Text shown:
=-=-=

Leading grain refiner specialist MQP – which is set to present new technical research at TMS 2023 in the US this month – has committed to the advancement of sustainable manufacturing by making the production of its super-efficient Optifine 5:1 125 a ‘closed loop’ process.

The award-winning British company is now not only producing its 125% efficiency grain refiner with low carbon aluminium, but is recycling customers’ scrap to make the cost-saving product – which customers can then buy back and improve their own sustainable roadmap.

MQP chairman John Courtenay, who will be presenting the pioneering research behind Optifine 5:1 125’s incredibly high efficiency at TMS, said: “Making vehicles lighter and creating electrical infrastructure and solar panels, aluminium is a game-changer when it comes to energy transition towards low carbon energy sources and we expect demand for this highly-sustainable metal to grow massively by 2050.

“This year, we have started making our Optifine 5:1 125 grain refiner with low carbon aluminium, manufactured using hydro-electric power or wind power results in far lower polluting CO2 emissions, and we aim to convert all our grain refiners, including Optifine 5:1 100 and Optifine 3:100, to this low carbon process in the near future.

=-=-=

Written exercise 1: In the grain refiner article, at which event is MQP set to present new technical research this month?
The grain refiner article and the rows that follow it are unrelated material.

=-=-=

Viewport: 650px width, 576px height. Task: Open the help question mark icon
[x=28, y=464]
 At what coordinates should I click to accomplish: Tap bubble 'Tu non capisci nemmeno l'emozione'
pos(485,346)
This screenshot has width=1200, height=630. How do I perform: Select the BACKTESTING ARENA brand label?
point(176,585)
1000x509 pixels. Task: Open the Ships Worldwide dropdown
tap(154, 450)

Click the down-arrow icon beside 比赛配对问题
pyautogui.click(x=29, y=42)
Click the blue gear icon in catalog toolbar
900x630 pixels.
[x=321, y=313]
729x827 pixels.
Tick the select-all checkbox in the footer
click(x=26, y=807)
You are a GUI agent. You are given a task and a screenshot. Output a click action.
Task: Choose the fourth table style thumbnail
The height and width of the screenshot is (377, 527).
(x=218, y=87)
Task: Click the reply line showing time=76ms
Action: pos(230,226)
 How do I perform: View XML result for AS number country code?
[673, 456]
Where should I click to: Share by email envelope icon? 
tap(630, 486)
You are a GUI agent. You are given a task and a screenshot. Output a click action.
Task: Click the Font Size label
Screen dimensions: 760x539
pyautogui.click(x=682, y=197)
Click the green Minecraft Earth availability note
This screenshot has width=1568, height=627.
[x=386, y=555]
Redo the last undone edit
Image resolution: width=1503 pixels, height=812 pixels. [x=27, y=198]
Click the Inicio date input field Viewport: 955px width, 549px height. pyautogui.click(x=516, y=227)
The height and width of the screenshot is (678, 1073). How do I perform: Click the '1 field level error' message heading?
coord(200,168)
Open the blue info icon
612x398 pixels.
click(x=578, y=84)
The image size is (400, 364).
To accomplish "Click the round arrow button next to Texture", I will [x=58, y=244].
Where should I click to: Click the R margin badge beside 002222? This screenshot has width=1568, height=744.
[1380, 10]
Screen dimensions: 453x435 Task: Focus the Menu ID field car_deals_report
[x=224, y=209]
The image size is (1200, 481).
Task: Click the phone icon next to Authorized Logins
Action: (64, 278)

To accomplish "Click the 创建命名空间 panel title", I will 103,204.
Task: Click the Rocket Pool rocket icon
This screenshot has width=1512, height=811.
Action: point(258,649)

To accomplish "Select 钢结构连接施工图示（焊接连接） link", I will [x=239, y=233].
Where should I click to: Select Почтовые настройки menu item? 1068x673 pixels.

=-=-=

Written exercise 2: Render the rows as a numbered list without blank lines, starting with the first line of the rows and going on through the line with "click(x=26, y=807)".

Result 1: TMS 2023 in the US.

Result 2:
1. Viewport: 650px width, 576px height. Task: Open the help question mark icon
2. [x=28, y=464]
3.  At what coordinates should I click to accomplish: Tap bubble 'Tu non capisci nemmeno l'emozione'
4. pos(485,346)
5. This screenshot has width=1200, height=630. How do I perform: Select the BACKTESTING ARENA brand label?
6. point(176,585)
7. 1000x509 pixels. Task: Open the Ships Worldwide dropdown
8. tap(154, 450)
9. Click the down-arrow icon beside 比赛配对问题
10. pyautogui.click(x=29, y=42)
11. Click the blue gear icon in catalog toolbar
12. 900x630 pixels.
13. [x=321, y=313]
14. 729x827 pixels.
15. Tick the select-all checkbox in the footer
16. click(x=26, y=807)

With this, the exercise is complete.